Salienta-se que o movimento altista dos preços do petróleo, iniciado nos anos 2000, tem na perspectiva de esgotamento iminente das reservas petrolíferas (capacidade de produção limitada e estoques em níveis baixos) um de seus principais fatores. Contribuem também para essa dinâmica fatores cíclicos e de curto prazo, com o crescimento da demanda impulsionando a aceleração dos preços. Outros fatores que não devem ser desconsiderados se relacionam às mudanças estruturais na indústria do petróleo e às políticas da Organização dos Países Exportadores de Petróleo (OPEP).

O segundo momento ocorreu entre meados de 2002 e de 2006, quando a balança comercial cresceu sistematicamente, atingindo o maior saldo positivo nesse último ano, enquanto a conta petróleo apresentou déficit em patamar similar ao do período anterior, não demostrando, assim, influenciar diretamente o resultado comercial do país. Essa expansão da balança comercial deve-se ao crescimento econômico global, bem como às exportações, que cresceram aceleradamente, registrando recordes históricos, inclusive em magnitude muito superior ao crescimento das importações. Ademais, destaca-se que esse processo ocorreu a despeito de instabilidades externas, caso do choque adverso sobre as contas externas brasileiras decorrente da crise argentina.

Por sua vez, o terceiro momento teve início depois de 2007, quando o saldo comercial brasileiro passou a deteriorar-se anualmente. Todavia, até 2013 o resultado comercial se manteve positivo, diferentemente do ano seguinte, quando, depois de treze anos, a balança comercial apresentou-se novamente deficitária, com saldo negativo da ordem de US$ 4 bilhões. Nesse mesmo período, a conta petróleo mostrou acentuada volatilidade, com déficits comerciais expressivos, caso de 2008, quando superou US$ 7,2, bilhões, e dos anos de 2011 e 2012, quando os resultados negativos ficaram em torno dos US$ 5,5 bilhões; diferentemente dos anos de 2013 e 2014, cujos déficits foram da ordem de US$ 0,3 e US$ 2,1 bilhões, respectivamente.

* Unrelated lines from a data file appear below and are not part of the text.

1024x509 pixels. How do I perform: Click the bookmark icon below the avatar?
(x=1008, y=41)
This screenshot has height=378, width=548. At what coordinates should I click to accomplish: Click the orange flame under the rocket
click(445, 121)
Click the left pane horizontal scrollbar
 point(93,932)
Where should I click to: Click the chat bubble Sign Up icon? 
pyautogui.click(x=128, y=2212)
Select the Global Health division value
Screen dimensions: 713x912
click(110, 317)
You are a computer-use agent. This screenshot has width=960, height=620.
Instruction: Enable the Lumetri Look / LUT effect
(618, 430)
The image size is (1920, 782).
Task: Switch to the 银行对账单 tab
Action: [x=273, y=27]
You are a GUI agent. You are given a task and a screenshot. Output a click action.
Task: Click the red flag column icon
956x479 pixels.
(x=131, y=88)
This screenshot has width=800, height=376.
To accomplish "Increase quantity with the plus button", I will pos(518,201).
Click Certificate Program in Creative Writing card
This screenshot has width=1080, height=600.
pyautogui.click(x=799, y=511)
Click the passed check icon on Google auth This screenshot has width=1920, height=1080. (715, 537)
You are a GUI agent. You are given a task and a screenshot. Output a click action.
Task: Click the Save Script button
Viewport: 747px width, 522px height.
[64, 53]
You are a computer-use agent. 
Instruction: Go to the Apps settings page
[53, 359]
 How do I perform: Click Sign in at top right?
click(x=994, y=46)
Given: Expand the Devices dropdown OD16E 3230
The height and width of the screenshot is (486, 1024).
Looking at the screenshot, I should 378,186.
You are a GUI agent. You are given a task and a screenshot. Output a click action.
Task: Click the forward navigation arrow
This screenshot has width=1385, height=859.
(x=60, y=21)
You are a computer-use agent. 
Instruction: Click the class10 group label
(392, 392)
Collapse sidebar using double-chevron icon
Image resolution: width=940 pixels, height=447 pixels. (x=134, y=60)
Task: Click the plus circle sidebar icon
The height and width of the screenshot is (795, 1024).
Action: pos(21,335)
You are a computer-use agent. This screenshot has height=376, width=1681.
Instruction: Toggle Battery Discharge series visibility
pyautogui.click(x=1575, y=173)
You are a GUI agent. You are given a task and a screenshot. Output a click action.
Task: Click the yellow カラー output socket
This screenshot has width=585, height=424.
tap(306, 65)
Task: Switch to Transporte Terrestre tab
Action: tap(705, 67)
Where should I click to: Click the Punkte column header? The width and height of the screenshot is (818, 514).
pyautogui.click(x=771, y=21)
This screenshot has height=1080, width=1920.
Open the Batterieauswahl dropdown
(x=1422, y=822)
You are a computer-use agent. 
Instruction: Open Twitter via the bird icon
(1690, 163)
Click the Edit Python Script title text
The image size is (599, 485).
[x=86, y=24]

Esse resultado se explica a partir de questões tanto internas quanto externas. No primeiro caso, destaca-se o baixo crescimento do volume de petróleo refinado e da produção de derivados do petróleo, os quais se expandiram cerca de 2,85% e 2,90% ao ano, respectivamente, quando considerado o intervalo 2000-2014. Nessa linha, Colomer e Tavares (2012)Colomer, M., e Tavares, A. Precificação de combustíveis no Brasil e as barreiras ao investimento. Grupo de Economia da Energia, 2012. Disponível em: <http://www.gee.ie.ufrj.br/arquivos/publicacoes_ceee/TD_gee_ibp_004_Colomer_Tavares.pdf>. Acessado em 29/3/2014.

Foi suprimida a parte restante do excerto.